Watteau styliste malgré lui ?

Le nom de « robe Watteau » ou de « plis Watteau » est apparu beaucoup plus tard dans l’histoire du costume. L’artiste n’a rien inventé, ses peintures et dessins reproduisent fidèlement les nombreuses créations vestimentaires de l’époque. Ainsi l’histoire lui attribua à tort un talent de styliste. Pour une robe, il faut 10 à 12 aunes de tissus soit 12 à 14 mètres : les étoffes lourdes sont abandonnées au bénéfice des soies, basins, mousselines et cotonnades. Le Mercure de France écrit en mars 1720 « les robes volantes sont universellement en règne. On ne voit presque plus d’autres habits… le plus grand nombre de taffetas blanc ou de couleur rose…»

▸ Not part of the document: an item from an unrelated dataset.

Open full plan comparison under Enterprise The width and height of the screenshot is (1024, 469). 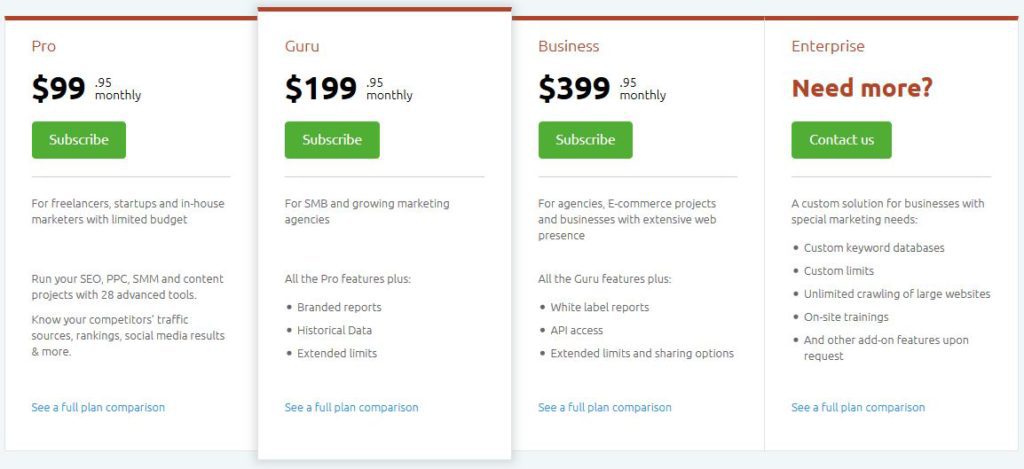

Ce n’est pas la robe qui est nouvelle mais l’usage qui en est fait : enfilée sur le jupon et le corps à baleines bien ajusté sur la chemise, elle avait été jusque là portée en déshabillé réservé à l’intimité des boudoirs, bien que ses formes amples l’aient fait choisir par les femmes enceintes pour dissimuler leur état. Ainsi Mme de Montespan renseignait-elle immédiatement la cour sur ses espérances. L’arrivée en masse dans les rues de cette robe de chambre n’a pas été sans choquer les personnes d’un certain âge, habituées sous Louis XIV à plus de rigueur vestimentaire. La Princesse Palatine trouve qu’il est « impertinent d’en mettre » et n’en souffre aucune en sa présence, « c’est comme si on allait se mettre au lit ».

Pour déployer les étoffes de ces très larges robes, les femmes porteront des paniers constitués par un jupon armé de jonc de mer ou d’acier, luxe réservé aux femmes riches avant l’invention ingénieuse en 1735 d’une couturière d’Amboise qui trouva le moyen de les fabriquer à bon marché. L’origine semble venir du théâtre qui souvent inspire la mode ; comédiens et danseurs se sont ingéniés à donner du volume à leurs jupes. L’ampleur des robes, qui culminera à la fin des années 1720 à près de 4 mètres de circonférence, est propre à dissimuler des petits sacs suspendus sur le jupon de dessous et attachés à une ceinture autour de la taille. On y accède par des fentes latérales qui permettent aussi de « retrousser la robe dans les poches » pour faciliter la marche.

La jeune femme porte des souliers brodés, à talon hauts, minces et cambrés, cachés ici par la longue robe qui traîne sur le sol. Coiffée, et poudrée ce qui est nouveau, ses cheveux sont remontés sur le haut de la tête, ils sont bouclés et piqués de fleurs en soie de couleurs et de plumes.

Marivaux écrivait dans son journal le Spectateur François en 1720, que ces « négligés étaient comme un honnête équivalent de la nudité même…Une abjuration simulée de coquetterie ».